── Supplied passage ──

Rootstock effects on scion phenotypes in a 'Chambourcin' experimental vineyard

Authors: MIGICOVSKY, ZOE - Dalhousie University; HARRIS, ZACHARY - St Louis University; KLEIN, LAURA - St Louis University; LI, MAO - Danforth Plant Science Center; MCDERMAID, ADAM - South Dakota State University; CHITWOOD, DANIEL - Michigan State University; FENNELL, ANNE - South Dakota State University; KOVACS, LASZLO - Missouri State University; KWASNIEWSKI, MISHA - University Of Missouri; Londo, Jason; MA, QIN - South Dakota State University; MILLER, ALLISON - Danforth Plant Science Center

Submitted to: Horticulture Research
Publication Type: Peer Reviewed Journal
Publication Acceptance Date: 2/25/2019
Publication Date: 5/1/2019
Citation: Migicovsky, Z., Harris, Z.H., Klein, L.L., Li, M., Mcdermaid, A., Chitwood, D.H., Fennell, A., Kovacs, L.G., Kwasniewski, M., Londo, J.P., Ma, Q., Miller, A. 2019. Rootstock effects on scion phenotypes in a 'Chambourcin' experimental vineyard. Horticulture Research. 1.

Interpretive Summary: Understanding what parts of plant growth and physiology are controlled by the root or controlled by the shoot is a fundamental question of plant biology. Grafting is a process whereby the roots of one plant are attached to the shoot of another, forming a combination that is better adapted to cultivation. Grapevine is one of many types of woody perennial crops where grafting has become common. By attaching different species to the shoots of cultivated grapevines, growers can increase the grapevines resistance to soil based stresses. In this study, we examined how three different rootstocks were able to alter the physiology of the grapevine cultivar 'Chambourcin'. Rootstocks were able to change the shape of the shoot's leaves, the ions transported and deposited in the leaves, as well as gene expression patterns. We looked at these effects over two separate years and also examined the interaction of these different roots with effects of simulated drought. We were able to see that by changing the roots of 'Chambourcin' we could alter the responses of 'Chambourcin' to the environment. This study represented a first step toward discovering how much rootstocks can be used to help grapevines meet the challenges of increased pest and environmental stresses.

───

▸ **Exercise tasks**
1 – From the Chambourcin rootstock page, write out the stretch from "Submitted to: Horticulture" through "Horticulture Research. 1.".
2 – Answer these from the Chambourcin rootstock page:
(a) To which journal was the work submitted?
(b) On what date was the publication accepted?
(c) How many rootstocks did the study examine?
3 – Extend the Chambourcin rootstock page past its final sentence.

── Given data ──

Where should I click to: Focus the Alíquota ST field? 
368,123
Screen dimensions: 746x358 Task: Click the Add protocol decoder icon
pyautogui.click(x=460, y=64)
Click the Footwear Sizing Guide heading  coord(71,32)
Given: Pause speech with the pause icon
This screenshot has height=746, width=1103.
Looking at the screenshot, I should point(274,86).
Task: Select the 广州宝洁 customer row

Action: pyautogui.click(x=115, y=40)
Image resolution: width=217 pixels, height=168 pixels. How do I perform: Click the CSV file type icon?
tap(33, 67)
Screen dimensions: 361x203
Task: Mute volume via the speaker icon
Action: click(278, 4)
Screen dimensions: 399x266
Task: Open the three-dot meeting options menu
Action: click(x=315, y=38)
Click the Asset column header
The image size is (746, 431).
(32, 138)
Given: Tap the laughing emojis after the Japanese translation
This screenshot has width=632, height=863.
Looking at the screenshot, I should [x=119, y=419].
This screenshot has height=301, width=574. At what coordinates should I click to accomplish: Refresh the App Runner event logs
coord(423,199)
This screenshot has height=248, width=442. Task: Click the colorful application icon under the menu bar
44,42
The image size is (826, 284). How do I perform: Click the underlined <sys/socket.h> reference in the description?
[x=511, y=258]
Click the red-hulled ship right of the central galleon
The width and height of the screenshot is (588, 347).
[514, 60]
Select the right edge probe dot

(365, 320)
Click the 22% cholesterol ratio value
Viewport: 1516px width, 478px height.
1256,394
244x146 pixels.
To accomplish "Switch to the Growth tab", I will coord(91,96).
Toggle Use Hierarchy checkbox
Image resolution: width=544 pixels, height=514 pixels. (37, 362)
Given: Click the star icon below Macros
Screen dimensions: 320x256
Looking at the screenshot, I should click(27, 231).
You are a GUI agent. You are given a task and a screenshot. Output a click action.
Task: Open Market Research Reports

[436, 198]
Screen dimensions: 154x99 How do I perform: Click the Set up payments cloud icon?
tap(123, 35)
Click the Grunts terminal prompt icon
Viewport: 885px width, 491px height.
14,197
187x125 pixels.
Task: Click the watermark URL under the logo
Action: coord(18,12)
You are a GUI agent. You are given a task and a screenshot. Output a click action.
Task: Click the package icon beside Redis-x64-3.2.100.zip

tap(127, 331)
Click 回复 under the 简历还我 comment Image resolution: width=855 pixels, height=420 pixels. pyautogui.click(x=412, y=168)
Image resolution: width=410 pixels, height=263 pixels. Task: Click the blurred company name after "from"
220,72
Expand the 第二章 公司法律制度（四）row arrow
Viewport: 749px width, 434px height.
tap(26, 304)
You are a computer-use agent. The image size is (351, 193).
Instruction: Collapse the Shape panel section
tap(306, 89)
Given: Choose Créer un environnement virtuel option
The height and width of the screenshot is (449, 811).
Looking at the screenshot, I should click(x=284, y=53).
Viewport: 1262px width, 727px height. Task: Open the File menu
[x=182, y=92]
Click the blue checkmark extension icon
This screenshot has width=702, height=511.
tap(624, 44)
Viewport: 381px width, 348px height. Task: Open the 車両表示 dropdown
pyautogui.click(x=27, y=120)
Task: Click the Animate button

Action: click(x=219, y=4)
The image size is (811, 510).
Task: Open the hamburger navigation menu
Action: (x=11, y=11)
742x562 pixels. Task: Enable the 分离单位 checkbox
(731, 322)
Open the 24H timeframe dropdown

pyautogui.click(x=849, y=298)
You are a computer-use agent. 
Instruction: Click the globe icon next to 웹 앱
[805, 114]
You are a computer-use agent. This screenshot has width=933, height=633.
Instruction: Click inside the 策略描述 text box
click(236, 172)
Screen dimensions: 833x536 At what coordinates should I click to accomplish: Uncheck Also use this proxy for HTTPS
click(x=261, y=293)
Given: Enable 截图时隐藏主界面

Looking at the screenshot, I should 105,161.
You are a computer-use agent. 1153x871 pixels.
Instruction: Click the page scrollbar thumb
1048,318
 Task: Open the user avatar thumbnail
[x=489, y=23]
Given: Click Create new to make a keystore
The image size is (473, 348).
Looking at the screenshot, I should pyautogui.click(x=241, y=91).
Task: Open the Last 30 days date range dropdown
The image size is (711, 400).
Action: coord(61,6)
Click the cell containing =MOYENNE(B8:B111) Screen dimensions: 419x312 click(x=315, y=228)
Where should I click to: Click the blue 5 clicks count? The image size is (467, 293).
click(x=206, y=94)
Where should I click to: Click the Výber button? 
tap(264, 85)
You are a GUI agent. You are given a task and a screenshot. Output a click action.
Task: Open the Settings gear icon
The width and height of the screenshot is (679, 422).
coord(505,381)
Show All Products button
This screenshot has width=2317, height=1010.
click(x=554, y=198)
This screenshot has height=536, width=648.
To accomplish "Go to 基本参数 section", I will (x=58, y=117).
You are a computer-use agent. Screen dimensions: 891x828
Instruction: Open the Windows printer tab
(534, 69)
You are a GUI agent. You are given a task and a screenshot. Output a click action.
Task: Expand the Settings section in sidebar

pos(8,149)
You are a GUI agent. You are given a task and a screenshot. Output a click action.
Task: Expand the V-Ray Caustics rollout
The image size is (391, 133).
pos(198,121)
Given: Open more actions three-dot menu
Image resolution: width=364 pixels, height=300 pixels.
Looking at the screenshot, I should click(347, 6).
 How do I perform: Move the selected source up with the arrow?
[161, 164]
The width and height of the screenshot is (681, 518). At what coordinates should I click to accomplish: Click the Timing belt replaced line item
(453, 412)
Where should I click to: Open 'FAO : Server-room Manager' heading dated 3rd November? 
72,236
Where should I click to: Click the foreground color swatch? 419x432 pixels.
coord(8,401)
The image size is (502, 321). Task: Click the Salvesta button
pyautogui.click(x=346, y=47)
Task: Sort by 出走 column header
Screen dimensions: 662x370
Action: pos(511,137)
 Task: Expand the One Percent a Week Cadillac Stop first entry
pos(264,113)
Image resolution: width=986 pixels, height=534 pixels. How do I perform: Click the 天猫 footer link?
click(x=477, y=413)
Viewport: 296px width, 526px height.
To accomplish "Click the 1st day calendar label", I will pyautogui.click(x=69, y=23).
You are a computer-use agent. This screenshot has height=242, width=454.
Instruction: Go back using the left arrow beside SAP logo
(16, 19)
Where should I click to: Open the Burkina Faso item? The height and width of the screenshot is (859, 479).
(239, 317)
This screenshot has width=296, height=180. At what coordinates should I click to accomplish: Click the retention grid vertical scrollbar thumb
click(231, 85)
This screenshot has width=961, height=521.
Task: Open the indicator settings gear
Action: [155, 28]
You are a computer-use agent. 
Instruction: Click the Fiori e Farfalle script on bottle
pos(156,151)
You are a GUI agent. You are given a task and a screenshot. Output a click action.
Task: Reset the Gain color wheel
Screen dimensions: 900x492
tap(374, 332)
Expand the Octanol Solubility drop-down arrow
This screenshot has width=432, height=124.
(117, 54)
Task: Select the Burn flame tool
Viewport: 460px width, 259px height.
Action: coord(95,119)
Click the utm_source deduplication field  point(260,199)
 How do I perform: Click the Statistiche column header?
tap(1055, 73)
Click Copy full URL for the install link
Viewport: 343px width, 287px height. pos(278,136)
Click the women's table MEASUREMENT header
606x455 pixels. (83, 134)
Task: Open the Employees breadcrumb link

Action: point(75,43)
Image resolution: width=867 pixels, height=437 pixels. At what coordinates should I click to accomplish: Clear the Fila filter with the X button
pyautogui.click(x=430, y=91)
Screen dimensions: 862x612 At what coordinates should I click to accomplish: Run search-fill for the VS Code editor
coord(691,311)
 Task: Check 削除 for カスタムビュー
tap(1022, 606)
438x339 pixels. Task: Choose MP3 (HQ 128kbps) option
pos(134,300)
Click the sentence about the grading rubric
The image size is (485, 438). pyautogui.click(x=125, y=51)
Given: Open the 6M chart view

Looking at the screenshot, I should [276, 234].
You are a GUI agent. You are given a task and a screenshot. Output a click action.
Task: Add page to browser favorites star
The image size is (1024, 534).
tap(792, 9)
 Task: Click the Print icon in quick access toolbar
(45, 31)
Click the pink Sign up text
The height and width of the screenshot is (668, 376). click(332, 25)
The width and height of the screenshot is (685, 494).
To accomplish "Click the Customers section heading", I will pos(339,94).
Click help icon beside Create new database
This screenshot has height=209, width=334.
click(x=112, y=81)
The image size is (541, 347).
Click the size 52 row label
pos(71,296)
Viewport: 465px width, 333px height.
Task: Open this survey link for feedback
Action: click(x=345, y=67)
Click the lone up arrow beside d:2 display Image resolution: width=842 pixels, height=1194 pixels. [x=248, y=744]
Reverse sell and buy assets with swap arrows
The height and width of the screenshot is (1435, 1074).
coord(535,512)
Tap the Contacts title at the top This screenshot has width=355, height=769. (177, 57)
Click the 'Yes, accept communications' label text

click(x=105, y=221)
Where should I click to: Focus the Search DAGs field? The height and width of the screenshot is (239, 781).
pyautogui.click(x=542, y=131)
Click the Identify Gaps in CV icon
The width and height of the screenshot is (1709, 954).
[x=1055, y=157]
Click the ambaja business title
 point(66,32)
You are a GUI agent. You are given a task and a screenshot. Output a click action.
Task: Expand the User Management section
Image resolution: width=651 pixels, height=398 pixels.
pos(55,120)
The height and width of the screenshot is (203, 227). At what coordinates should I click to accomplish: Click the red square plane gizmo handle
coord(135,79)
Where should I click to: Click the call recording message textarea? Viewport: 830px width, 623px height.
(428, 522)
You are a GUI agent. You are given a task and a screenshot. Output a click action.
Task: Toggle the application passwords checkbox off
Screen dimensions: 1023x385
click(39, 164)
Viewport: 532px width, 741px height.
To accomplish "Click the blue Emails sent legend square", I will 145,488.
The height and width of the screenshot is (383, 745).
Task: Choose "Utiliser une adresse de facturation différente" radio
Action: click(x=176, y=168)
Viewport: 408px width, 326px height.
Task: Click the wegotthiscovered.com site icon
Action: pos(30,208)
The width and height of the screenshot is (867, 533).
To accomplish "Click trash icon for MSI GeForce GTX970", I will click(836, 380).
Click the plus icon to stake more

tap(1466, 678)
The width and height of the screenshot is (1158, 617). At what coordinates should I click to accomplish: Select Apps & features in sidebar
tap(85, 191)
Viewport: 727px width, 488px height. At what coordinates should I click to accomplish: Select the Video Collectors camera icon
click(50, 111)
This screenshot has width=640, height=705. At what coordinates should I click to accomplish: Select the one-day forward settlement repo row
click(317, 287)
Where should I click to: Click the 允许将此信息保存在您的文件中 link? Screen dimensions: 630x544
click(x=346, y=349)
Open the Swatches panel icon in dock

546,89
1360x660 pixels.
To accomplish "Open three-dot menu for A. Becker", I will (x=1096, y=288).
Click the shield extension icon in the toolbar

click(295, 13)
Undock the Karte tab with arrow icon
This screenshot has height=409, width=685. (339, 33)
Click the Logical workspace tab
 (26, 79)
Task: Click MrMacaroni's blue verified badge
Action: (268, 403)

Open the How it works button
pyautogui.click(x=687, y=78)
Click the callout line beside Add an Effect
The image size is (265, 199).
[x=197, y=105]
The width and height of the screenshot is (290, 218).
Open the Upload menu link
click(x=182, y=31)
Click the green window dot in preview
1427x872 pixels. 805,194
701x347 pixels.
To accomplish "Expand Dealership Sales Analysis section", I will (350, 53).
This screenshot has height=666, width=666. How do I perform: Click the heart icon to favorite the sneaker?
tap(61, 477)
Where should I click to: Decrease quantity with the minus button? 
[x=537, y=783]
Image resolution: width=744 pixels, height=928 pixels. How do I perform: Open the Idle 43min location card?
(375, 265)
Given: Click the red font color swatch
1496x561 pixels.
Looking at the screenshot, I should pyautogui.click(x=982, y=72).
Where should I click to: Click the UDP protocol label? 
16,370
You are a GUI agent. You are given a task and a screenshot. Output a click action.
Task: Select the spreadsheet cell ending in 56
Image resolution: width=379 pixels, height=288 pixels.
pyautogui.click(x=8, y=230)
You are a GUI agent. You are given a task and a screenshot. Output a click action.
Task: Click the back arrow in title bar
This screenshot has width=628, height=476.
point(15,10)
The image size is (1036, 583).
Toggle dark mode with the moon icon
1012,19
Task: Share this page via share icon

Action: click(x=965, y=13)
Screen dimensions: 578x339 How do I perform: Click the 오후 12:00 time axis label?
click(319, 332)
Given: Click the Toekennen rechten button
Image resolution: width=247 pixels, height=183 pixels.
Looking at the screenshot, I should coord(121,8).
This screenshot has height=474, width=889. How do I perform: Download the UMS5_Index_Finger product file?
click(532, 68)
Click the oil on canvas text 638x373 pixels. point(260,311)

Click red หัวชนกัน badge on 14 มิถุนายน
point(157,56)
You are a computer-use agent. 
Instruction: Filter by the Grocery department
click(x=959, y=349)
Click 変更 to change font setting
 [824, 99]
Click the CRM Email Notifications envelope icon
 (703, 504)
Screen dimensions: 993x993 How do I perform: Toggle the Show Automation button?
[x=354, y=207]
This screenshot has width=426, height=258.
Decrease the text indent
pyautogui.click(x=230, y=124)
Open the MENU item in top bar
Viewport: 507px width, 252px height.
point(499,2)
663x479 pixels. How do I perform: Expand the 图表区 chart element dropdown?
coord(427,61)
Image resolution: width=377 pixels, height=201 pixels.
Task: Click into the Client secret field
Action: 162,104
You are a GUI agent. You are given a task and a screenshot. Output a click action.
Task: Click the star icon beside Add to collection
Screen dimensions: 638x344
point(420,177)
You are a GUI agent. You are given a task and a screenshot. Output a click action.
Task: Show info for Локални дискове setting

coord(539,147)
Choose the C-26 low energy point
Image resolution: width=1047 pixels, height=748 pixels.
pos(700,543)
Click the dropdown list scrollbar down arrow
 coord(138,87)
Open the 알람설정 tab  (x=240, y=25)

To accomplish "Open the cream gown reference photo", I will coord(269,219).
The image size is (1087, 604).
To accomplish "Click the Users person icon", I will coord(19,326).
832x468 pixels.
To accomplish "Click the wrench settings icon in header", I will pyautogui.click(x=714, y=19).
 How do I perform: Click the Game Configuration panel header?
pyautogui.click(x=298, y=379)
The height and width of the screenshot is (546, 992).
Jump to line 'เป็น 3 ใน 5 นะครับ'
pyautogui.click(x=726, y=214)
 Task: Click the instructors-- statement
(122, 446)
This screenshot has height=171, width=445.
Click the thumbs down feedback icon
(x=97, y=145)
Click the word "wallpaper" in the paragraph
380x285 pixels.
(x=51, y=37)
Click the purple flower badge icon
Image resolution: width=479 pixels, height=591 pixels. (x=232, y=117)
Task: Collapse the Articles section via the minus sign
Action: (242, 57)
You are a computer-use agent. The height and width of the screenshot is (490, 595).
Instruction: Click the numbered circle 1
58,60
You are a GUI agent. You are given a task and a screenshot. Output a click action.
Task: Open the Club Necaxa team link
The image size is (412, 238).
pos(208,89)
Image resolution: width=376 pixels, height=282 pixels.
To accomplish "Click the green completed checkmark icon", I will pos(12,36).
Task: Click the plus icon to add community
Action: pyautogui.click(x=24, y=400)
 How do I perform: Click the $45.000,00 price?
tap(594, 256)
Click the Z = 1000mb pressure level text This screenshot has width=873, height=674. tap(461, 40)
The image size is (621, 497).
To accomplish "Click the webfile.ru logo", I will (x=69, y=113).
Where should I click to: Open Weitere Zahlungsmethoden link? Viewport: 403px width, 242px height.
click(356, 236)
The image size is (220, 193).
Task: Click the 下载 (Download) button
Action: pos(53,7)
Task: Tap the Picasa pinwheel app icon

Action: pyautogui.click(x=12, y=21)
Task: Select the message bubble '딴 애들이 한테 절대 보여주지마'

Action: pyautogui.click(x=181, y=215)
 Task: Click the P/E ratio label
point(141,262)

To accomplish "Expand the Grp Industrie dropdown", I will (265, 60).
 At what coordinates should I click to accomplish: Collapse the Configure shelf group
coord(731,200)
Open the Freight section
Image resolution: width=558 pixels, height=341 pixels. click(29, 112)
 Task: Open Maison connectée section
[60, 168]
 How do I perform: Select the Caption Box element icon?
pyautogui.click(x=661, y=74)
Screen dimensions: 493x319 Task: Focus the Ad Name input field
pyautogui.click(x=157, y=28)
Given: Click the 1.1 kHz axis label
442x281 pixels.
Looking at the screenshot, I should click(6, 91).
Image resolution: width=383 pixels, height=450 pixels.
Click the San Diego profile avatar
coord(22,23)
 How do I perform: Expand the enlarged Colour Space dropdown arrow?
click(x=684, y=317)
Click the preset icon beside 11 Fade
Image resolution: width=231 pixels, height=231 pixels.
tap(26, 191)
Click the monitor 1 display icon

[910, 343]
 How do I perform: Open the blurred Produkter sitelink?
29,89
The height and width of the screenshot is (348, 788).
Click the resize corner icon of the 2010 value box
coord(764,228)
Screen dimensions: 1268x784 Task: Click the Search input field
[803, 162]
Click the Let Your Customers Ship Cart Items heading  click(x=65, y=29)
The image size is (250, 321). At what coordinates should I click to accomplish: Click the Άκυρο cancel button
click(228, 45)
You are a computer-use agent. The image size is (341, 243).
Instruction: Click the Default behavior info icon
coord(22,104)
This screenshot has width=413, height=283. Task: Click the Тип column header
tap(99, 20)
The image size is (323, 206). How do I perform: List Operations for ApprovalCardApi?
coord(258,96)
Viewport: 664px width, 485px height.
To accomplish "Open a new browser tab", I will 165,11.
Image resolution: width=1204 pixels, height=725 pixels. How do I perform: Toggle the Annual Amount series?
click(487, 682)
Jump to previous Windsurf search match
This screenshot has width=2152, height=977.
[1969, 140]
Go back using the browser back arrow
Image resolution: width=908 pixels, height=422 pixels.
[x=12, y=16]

───

▸ **Responses**
1 –
Submitted to: Horticulture Research
Publication Type: Peer Reviewed Journal
Publication Acceptance Date: 2/25/2019
Publication Date: 5/1/2019
Citation: Migicovsky, Z., Harris, Z.H., Klein, L.L., Li, M., Mcdermaid, A., Chitwood, D.H., Fennell, A., Kovacs, L.G., Kwasniewski, M., Londo, J.P., Ma, Q., Miller, A. 2019. Rootstock effects on scion phenotypes in a 'Chambourcin' experimental vineyard. Horticulture Research. 1.

2 –
(a) Horticulture Research
(b) 2/25/2019
(c) Three

3 –
Technical Abstract: Understanding how root systems modulate shoot system phenotypes is a fundamental question in plant biology and will be useful in developing resilient agricultural crops. Grafting is a common horticultural practice that joins the roots (rootstock) of one plant to the shoot (scion) of another, providing an excellent method for investigating how these two organ systems affect each other. In this study, we use the French-American hybrid grapevine ‘Chambourcin’ (Vitis L.) as a model to explore the rootstock-scion relationship. We examined leaf shape, ion concentrations, and gene expression in ‘Chambourcin’ grown own-rooted as well as grafted to three different rootstocks (‘SO4’, ‘1103P’ and ‘3309C’) across two years and three different irrigation treatments. Results described here demonstrate that 1) the largest source of variation in leaf shape stems from the interaction of rootstock by irrigation; 2) leaf position, but also rootstock and rootstock by irrigation interaction, are the primary sources of variation in leaf ion concentrations; and 3) gene expression in scion leaves exhibited significantly different patterns of gene expression from ungrafted vines, and these expression patterns were rootstock-specific. Our work provides an initial description of the subtle and complex effect of grafting on ‘Chambourcin’ leaf morphology, ionomics and gene expression in grapevine scions. Further work across multiple years, environments and additional phenotypes is required in order to determine how the relationship between the rootstock and the scion can best be leveraged for adapting grapevines to a changing climate.